1. Field of the Invention
This invention relates generally to protein recovery. In particular, it pertains to recovery of a polypeptide, wherein the polypeptide is exposed to an immobilized reagent which binds to, or modifies, the polypeptide.
2. Description of Related Art
The large-scale, economic purification of proteins is increasingly an important problem for the biotechnology industry. Generally, proteins are produced by cell culture, using either mammalian or bacterial cell lines engineered to produce the protein of interest by insertion of a recombinant plasmid containing the gene for that protein. Since the cell lines used are living organisms, they must be fed with a complex growth medium, containing sugars, amino acids, and growth factors, usually supplied from preparations of animal serum. Separation of the desired protein from the mixture of compounds fed to the cells and from the by-products of the cells themselves to a purity sufficient for use as a human therapeutic poses a formidable challenge.
Procedures for purification of proteins from cell debris initially depend on the site of expression of the protein. Some proteins can be caused to be secreted directly from the cell into the surrounding growth media; others are made intracellularly. For the latter proteins, the first step of a purification process involves lysis of the cell, which can be done by a variety of methods, including mechanical shear, osmotic shock, or enzymatic treatments. Such disruption releases the entire contents of the cell into the homogenate, and in addition produces subcellular fragments that are difficult to remove due to their small size. These are generally removed by differential centrifugation or by filtration. The same problem arises, although on a smaller scale, with directly secreted proteins due to the natural death of cells and release of intracellular host cell proteins in the course of the protein production run.

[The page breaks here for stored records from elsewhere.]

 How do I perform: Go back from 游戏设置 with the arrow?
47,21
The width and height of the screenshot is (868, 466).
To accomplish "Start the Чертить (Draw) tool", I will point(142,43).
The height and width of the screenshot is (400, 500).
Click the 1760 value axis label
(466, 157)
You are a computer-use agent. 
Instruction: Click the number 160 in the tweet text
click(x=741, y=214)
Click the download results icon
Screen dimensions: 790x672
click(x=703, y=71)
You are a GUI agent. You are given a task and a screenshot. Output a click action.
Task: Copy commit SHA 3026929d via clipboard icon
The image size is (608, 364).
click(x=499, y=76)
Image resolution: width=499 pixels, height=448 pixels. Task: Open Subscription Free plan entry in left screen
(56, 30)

Once a clarified solution containing the protein of interest has been obtained, its separation from the other proteins produced by the cell is usually attempted using a combination of different chromatography techniques. These techniques separate mixtures of proteins on the basis of their charge, degree of hydrophobicity, or size. Several different chromatography resins are available for each of these techniques, allowing accurate tailoring of the purification scheme to the particular protein involved. The essence of each of these separation methods is that proteins can be caused either to move at different rates down a long column, achieving a physical separation that increases as they pass further down the column, or to adhere selectively to the separation medium, being then differentially eluted by different solvents. In some cases, the desired protein is separated from impurities when the impurities specifically adhere to the column, and the protein of interest does not, that is, the protein of interest is present in the "flow-through."

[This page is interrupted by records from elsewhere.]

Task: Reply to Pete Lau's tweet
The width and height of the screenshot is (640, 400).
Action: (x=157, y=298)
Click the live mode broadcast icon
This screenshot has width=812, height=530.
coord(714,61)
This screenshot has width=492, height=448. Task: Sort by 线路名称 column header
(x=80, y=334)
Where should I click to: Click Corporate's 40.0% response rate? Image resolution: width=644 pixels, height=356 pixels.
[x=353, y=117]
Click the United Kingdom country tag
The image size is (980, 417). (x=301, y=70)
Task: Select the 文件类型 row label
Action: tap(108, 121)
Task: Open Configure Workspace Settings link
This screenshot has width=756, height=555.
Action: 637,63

As part of the overall recovery process for the protein, the protein may be exposed to an immobilized reagent which binds to or modifies the protein. For example, the protein may be subjected to affinity chromatography wherein an immobilized reagent which binds specifically to the protein, such as an antibody, captures the antibody and impurities pass through the affinity chromatography column. The protein can be subsequently eluted from the column by changing the conditions such that the protein no longer binds to the immobilized reagent. The immobilized reagent may also be an enzyme which modifies the protein. Sahni et al., Anal. Biochem. 193:178-185 (1991) and Voyksner et al., Anal. Biochem. 188:72-81 (1990) describe immobilized proteases.
Another type of purification process is filtration. Filtration of fine particle size contaminants from fluids has been accomplished by the use of various porous filter media through which a contaminated composition is passed such that the filter retains the contaminant. Retention of the contaminant may occur by mechanical straining or electrokinetic particle capture and adsorption. In mechanical straining, a particle is retained by physical entrapment when it attempts to pass through a pore smaller than itself. In the case of electrokinetic capture mechanisms, the particle collides with a surface within the porous filter and is retained on the surface by short range attractive forces. To achieve electrokinetic capture, charge modifying systems can be used to alter the surface charge characteristics of a filter (see, e.g., W090/11814). For example, where the contaminant to be removed is anionic, a cationic charge modifier can be used to alter the charge characteristics of the filter such that the contaminant is retained by the filter.
There is a need in the art for improved methods for recovering polypeptides, especially those polypeptides produced by recombinant techniques.